Crowdfunding is a type of financial market service covered by the FMC Act.

In general terms, a crowdfunding service is where you act as an intermediary between companies issuing shares and investors - by providing the facility (such as a website) where the offer can be made to the public. It is not a crowd funding service under the Act if your service is only used for charitable or philanthropic fund raising, and donors don't receive shares.

What crowdfunding type is covered

The FMC Act covers equity based crowdfunding. Equity crowdfunding is where companies raise money from the public by issuing shares. The Act does not cover rewards based crowdfunding, where companies only offer a reward (for example, tickets, goods, credits on a website) to people who are providing money.

The Act enables companies to raise up to $2 million in any 12 month period, without having to issue an investment statement or prospectus (or a product disclosure statement from 1 December 2014). 

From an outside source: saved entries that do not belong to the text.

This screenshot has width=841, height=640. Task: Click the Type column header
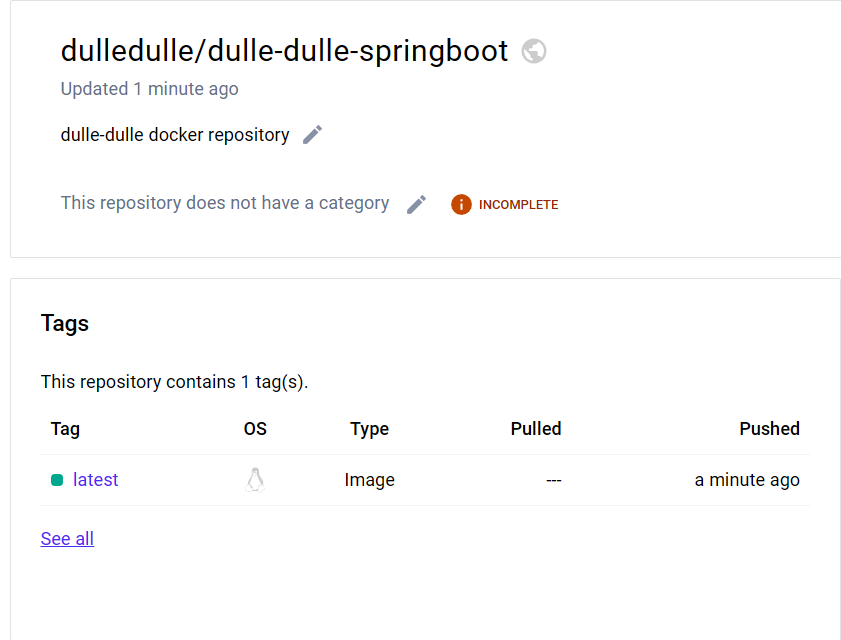pyautogui.click(x=370, y=429)
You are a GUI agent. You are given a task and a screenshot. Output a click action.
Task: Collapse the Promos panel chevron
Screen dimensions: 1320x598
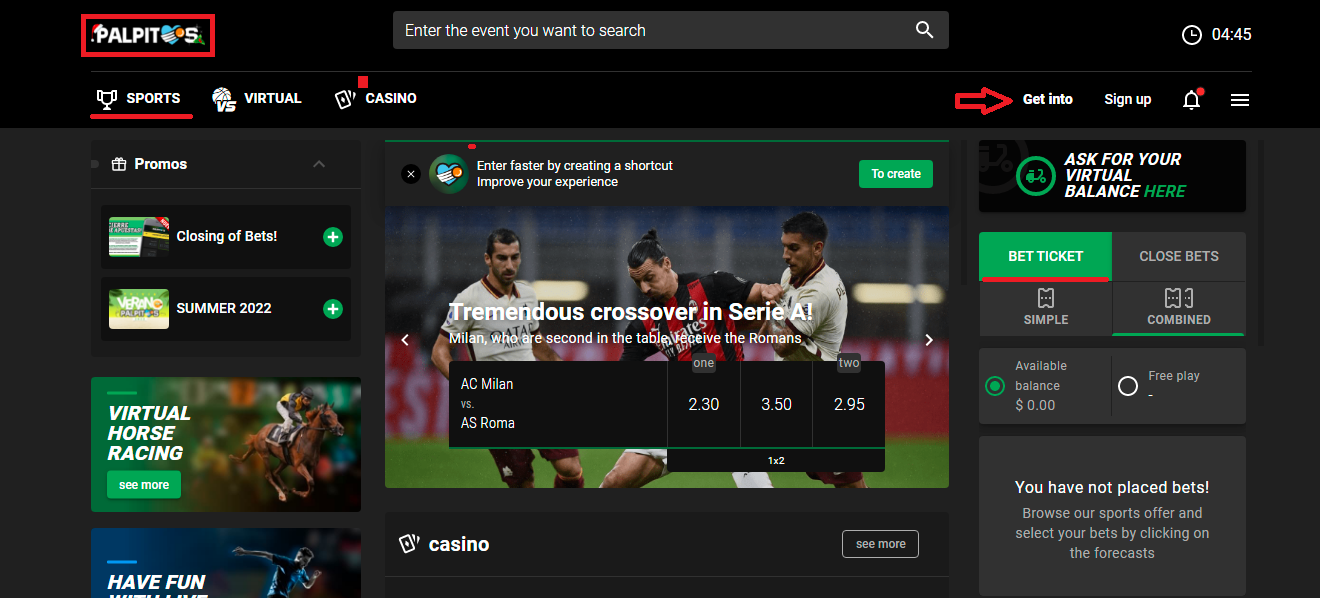pos(319,164)
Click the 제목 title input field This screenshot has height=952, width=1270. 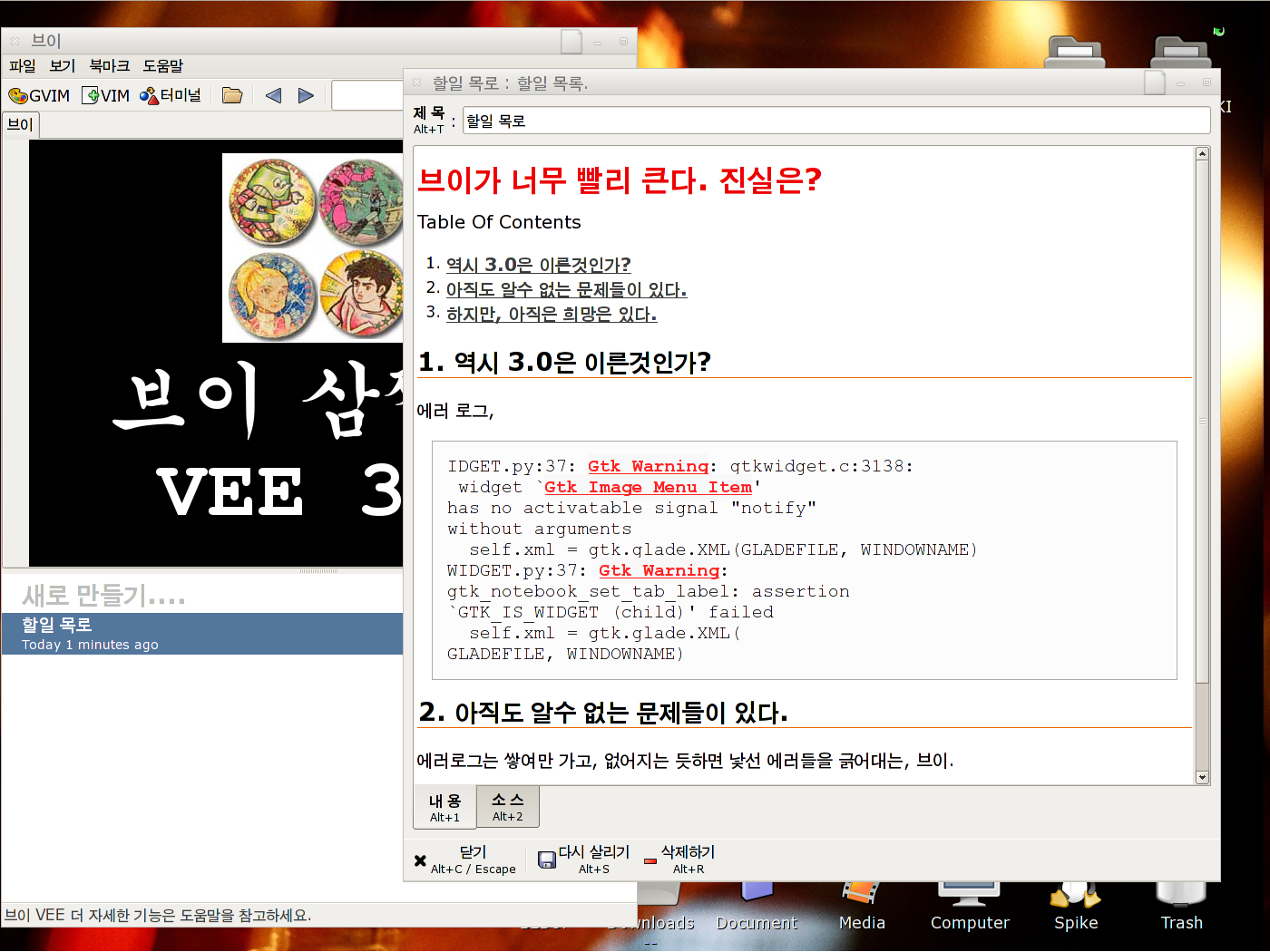click(835, 121)
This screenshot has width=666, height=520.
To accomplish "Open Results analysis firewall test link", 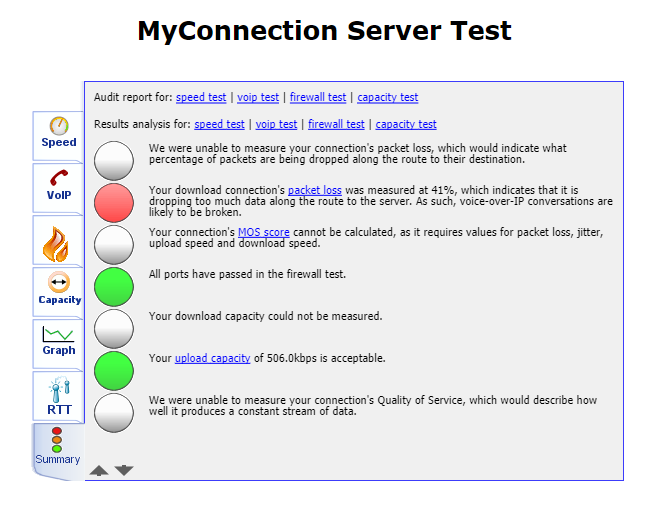I will pos(336,125).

Crowdfunding must be done via a licensed crowdfunding service provider website if you want to take advantage of the lighter disclosure obligations that apply to crowdfunded share offers.

Why get a licence?

With a licence you can provide services to companies who want to offer shares without supplying a product disclosure statement (PDS). By using your licensed service these companies can rely on an exemption in the FMC Act that means they don't need a PDS, although they must still meet all their other legal obligations.

See clause 6 of schedule 1 of the FMC Act for more about the exemption.